David Leyonhjelm's bill was defeated by just two votes in the Senate, but the level of support in the lower house was never tested.
Mr Barr believes the presence of more "progressive thinking or federalist" members in the lower house after the next election would help the ACT's cause.
But the tipping point is likely to be if and when NSW and Queensland join the other states in passing voluntary assisted dying laws.
"If you're in a position where the only jurisdictions that don't have voluntary assisted dying are the territories, then that makes the Andrews Bill completely untenable," he said.
'This isn't who we are as Australians'
Labor senator Katy Gallagher, who served as chief minister between the Stanhope and Barr governments, is now at the coalface of the fight to restore the ACT's right to decide.
Having co-sponsored a 2016 bill to restore territory rights, which was never debated, Senator Gallagher is now pushing for federal Labor to commit to prioritising debate on the Andrews Bill if it wins the next election.
Asked this week why she believes now is the time to overturn the ban, Senator Gallagher said: "It is less about timing, and more about trying to get the job done as soon as we can."
"It is just one of those things that you've just got to consistently raise. It's not about a particular time, it's about making change happen and sometimes change requires consistency and continuous campaigning."
ACT Human Rights Minister Tara Cheyne this week urged Canberrans to use their voices to create a "roar which couldn't be ignored".
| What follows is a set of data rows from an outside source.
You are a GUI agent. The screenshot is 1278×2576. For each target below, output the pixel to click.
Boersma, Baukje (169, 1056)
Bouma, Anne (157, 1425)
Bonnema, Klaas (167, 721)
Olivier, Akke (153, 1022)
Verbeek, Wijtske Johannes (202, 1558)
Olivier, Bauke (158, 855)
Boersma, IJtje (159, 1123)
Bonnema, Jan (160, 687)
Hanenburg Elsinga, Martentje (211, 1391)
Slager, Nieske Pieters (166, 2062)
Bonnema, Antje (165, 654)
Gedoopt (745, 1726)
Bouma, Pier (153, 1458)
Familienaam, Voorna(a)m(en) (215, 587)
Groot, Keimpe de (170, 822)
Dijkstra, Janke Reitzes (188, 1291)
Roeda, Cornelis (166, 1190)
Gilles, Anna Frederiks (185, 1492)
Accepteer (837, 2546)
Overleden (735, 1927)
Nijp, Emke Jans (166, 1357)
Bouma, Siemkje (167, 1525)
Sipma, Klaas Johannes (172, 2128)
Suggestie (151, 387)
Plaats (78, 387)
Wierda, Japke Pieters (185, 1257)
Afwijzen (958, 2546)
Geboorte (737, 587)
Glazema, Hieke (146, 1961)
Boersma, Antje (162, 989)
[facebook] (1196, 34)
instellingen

For Ms Carnell, the message should resonate as much with parliamentarians who don't represent the ACT or the NT as those who do.
"Right at the moment, as we debate our response to Covid and other things, we talk about the importance of operating as Australians, rather than parochially," she says.
"Treating territories differently, for no good reason, isn't in line with who we are as Australians. It's important that other members of Parliament take this on.
"This is important because Australia is one country."